▶ _What the task asks_:
Reproduce the material below verbatim, omitting the pictures.

▶ _The input_:
** start **

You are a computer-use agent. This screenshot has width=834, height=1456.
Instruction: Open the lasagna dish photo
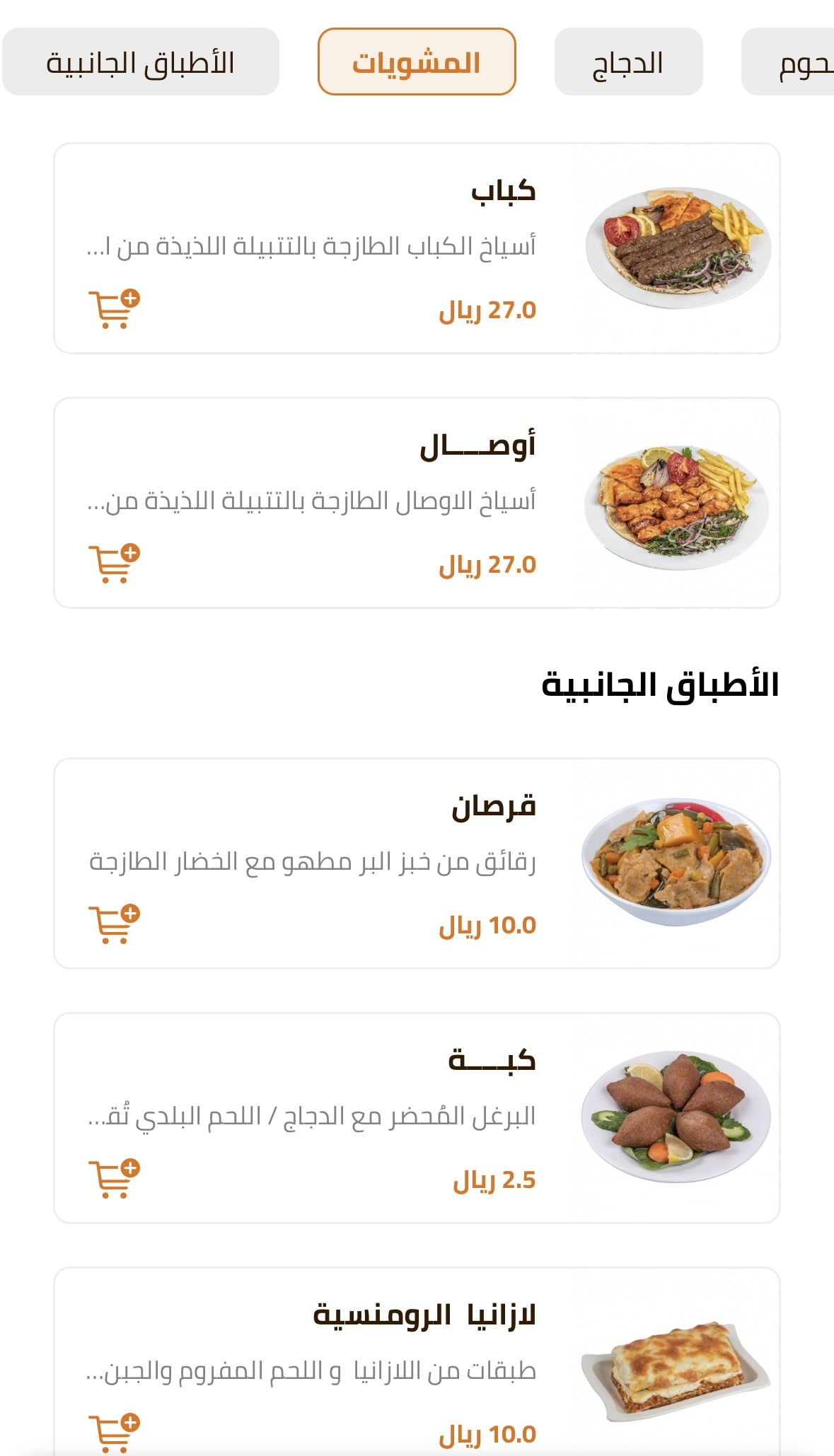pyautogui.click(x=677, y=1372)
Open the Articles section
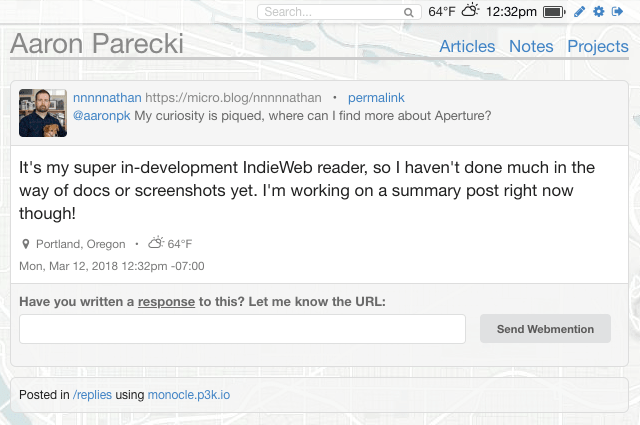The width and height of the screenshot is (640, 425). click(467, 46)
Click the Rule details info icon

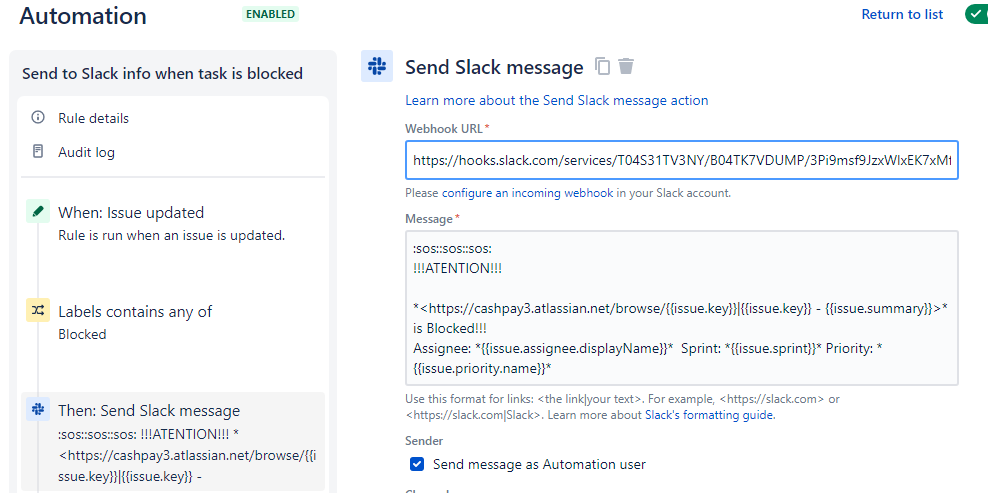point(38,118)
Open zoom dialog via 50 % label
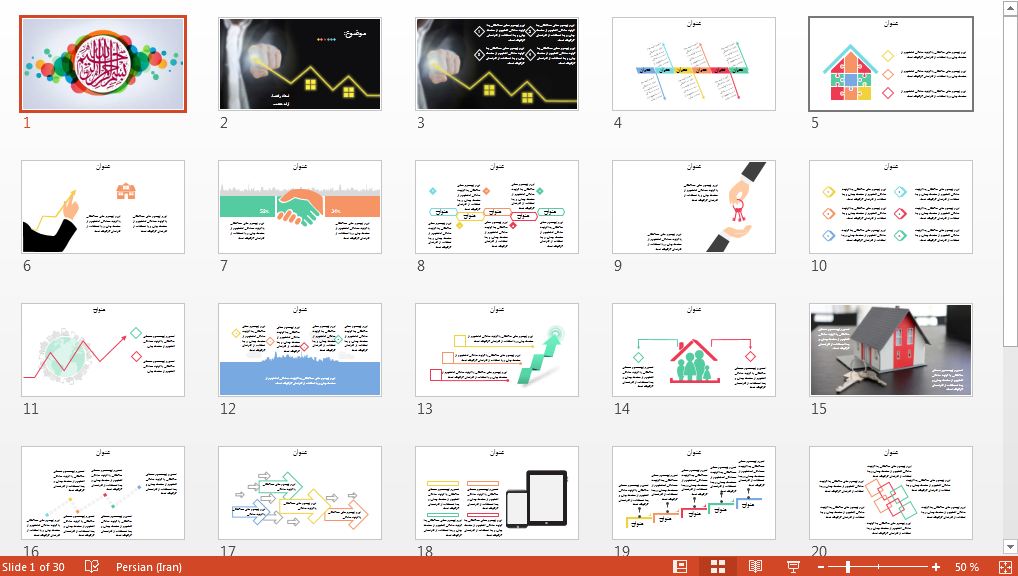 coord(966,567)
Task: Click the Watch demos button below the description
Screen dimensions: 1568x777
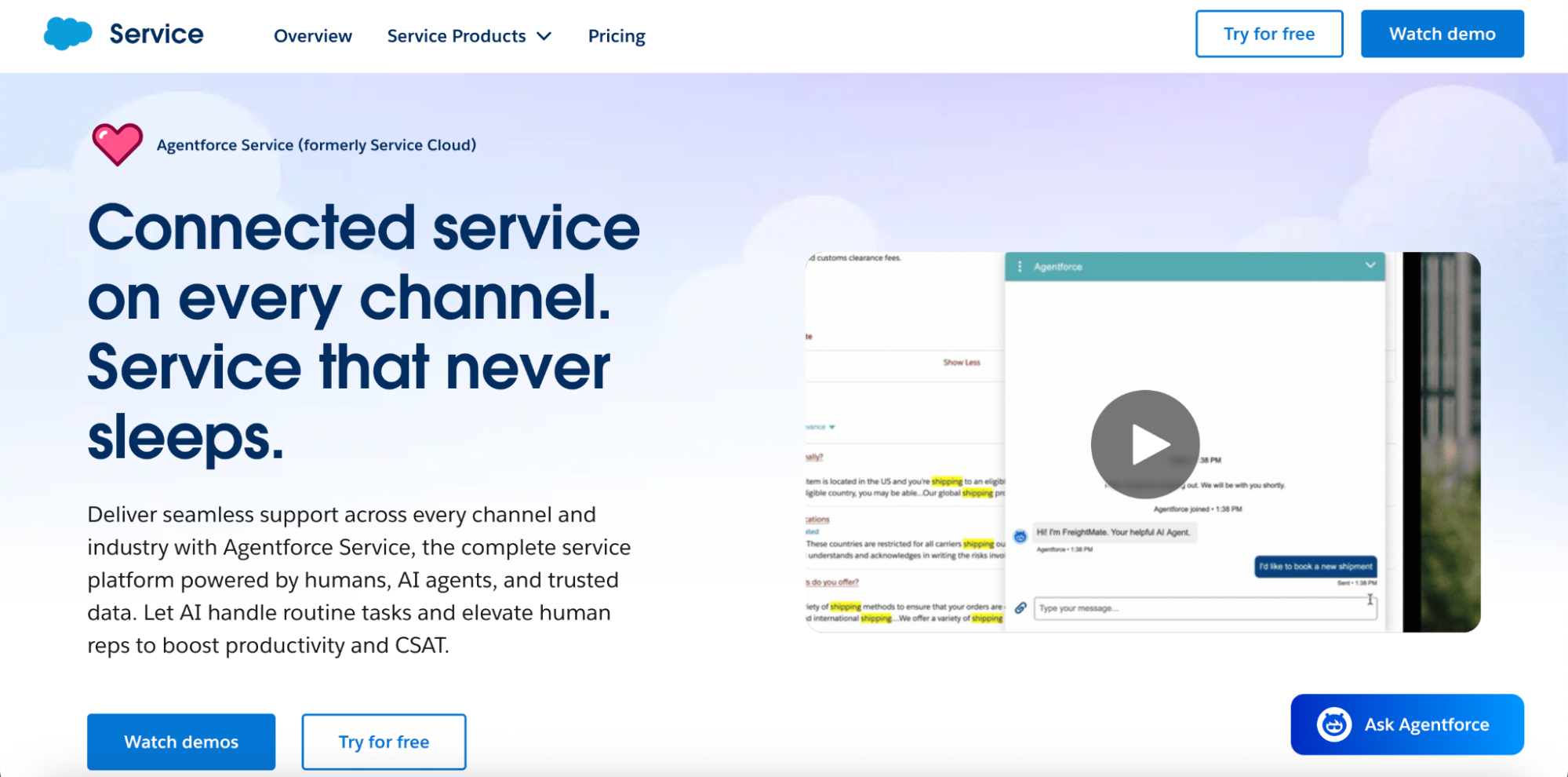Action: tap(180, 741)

** end **

▶ _Solution to the problem_:
You are a computer-use agent. This screenshot has width=834, height=1456.
Instruction: Open the lasagna dish photo
pyautogui.click(x=677, y=1372)
Open the Articles section
The width and height of the screenshot is (640, 425). click(467, 46)
Click the Rule details info icon

point(38,118)
Open zoom dialog via 50 % label
 coord(966,567)
Task: Click the Watch demos button below the description
Screen dimensions: 1568x777
Action: tap(180, 741)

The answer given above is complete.